DETALLES DEL EJERCICIO: ¿Qué títulos de películas aparecen en el texto sobre Antonioni? Enuméralos todos.

TEXTO DE ORIGEN:
_ _ _ _

Bienvenido sea un libro que, en castellano, intenta ofrecer un panorama del pensamiento del autor de Blow-up, pero que el alborozo por su aparición no nos exima de señalar el criterio con que está editado, que incluye la presencia de un bellísimo material fotográfico y de una filmografía (pp. 391-393) que debería ser más abundante en información.

¿Cómo está Antonioni?

Todos los años, los cables de las agencias internacionales de noticias que llegan a estas latitudes anuncian el inmediato comienzo de un nuevo rodaje de Michelangelo Antonioni. Curiosamente, nunca se confirma la realización de alguno, lo que podría pensarse como otros tantos nuevos capítulos de la oscura lucha (el “martirologio” al que hacía referencia Deleuze en sus escritos sobre cine) entre el cineasta y los representantes de la industria. Como oportunamente nos recordara Luciano Monteagudo, en su nota escrita en el fragor de la última Mostra veneciana, publicada en Página/12 el último 12 de septiembre y titulada 'Venecia homenajeará hoy al más grande de los realizadores vivos', Antonioni “(...) tiene serios problemas de habla y movilidad luego del ataque cardíaco que sufrió en 1985”. Pese a ello, de acuerdo a la misma fuente, está dando los toques finales a «Il filo pericoloso delle cose», un mediometraje que integraría un largo a llamarse Eros, que asimismo incluiría trabajos de Wong Kar-wai y Pedro Almodóvar, y acerca de cuyo rodaje no se conoce información. ¿Cuál es el estado real de salud de Antonioni? Nada de eso se dice en Para mí... donde los materiales que registran la palabra del director nacido en Ferrara son anteriores al accidente cardiovascular (que ni siquiera se menciona). En el libro que escribió Wim Wenders sobre el complicado rodaje de la película en común, la descripción del estado físico del co-director, como no podía ser de otro modo tratándose de Wenders, abundaba en detalles que daban muy poco lugar a la esperanza. En ciertos corrillos italianos –vaya a saber qué crédito puede dárseles– se sostiene que las posibilidades que tiene, hoy en día, Antonioni de tomar decisiones por su cuenta, son muy escasas. Y atribuyen a su actual pareja (Enrica Antonioni, de poco feliz aparición en el último episodio de la ya nombrada Al di là delle nuvole, en la que también aparece nombrada como executive consultant en los títulos de crédito) la responsabilidad de muchas de ellas. Creería que un libro de tan legítimas ambiciones como el que estoy reseñando debería aportar algo de luz sobre el tema, tan espinoso como habitualmente escamoteado.

_ _ _ _

EXTRACTOS DE REGISTROS:
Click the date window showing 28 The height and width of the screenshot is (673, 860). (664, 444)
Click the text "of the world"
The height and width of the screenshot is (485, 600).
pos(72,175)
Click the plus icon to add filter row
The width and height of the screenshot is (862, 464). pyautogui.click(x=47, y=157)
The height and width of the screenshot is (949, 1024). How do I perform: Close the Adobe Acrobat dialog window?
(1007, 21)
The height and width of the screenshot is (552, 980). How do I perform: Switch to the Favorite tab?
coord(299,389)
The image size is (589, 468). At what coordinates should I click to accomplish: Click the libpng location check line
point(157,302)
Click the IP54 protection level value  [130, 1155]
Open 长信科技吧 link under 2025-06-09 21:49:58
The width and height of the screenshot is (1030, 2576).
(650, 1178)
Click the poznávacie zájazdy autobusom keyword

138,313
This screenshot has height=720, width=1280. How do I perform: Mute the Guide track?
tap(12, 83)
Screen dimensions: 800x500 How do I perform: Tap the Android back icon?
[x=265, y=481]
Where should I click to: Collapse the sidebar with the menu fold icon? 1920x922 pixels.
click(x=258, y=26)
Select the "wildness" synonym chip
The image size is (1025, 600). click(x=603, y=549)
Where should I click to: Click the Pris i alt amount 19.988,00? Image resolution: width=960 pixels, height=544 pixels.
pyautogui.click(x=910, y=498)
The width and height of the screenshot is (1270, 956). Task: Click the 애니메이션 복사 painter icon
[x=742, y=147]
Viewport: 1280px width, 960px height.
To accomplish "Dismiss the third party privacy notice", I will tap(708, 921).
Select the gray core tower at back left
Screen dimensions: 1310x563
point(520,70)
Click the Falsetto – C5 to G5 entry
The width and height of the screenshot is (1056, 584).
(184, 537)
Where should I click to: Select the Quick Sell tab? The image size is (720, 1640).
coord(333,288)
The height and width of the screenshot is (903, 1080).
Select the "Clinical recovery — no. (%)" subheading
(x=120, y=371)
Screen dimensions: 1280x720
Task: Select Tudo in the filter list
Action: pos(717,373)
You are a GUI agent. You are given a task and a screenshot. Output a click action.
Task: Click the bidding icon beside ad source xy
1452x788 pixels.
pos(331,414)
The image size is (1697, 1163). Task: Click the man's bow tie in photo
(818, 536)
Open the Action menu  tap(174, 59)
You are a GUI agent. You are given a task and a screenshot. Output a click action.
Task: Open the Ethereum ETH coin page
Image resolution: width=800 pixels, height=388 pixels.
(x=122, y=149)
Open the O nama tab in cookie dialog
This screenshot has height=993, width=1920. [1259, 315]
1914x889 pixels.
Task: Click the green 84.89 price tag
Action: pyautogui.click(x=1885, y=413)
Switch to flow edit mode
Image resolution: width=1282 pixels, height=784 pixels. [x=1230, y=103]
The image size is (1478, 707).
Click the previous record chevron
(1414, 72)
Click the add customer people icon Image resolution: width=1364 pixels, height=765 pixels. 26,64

_ _ _ _

RESPUESTA ESCRITA:
- Blow-up
- Il filo pericoloso delle cose
- Eros
- Al di là delle nuvole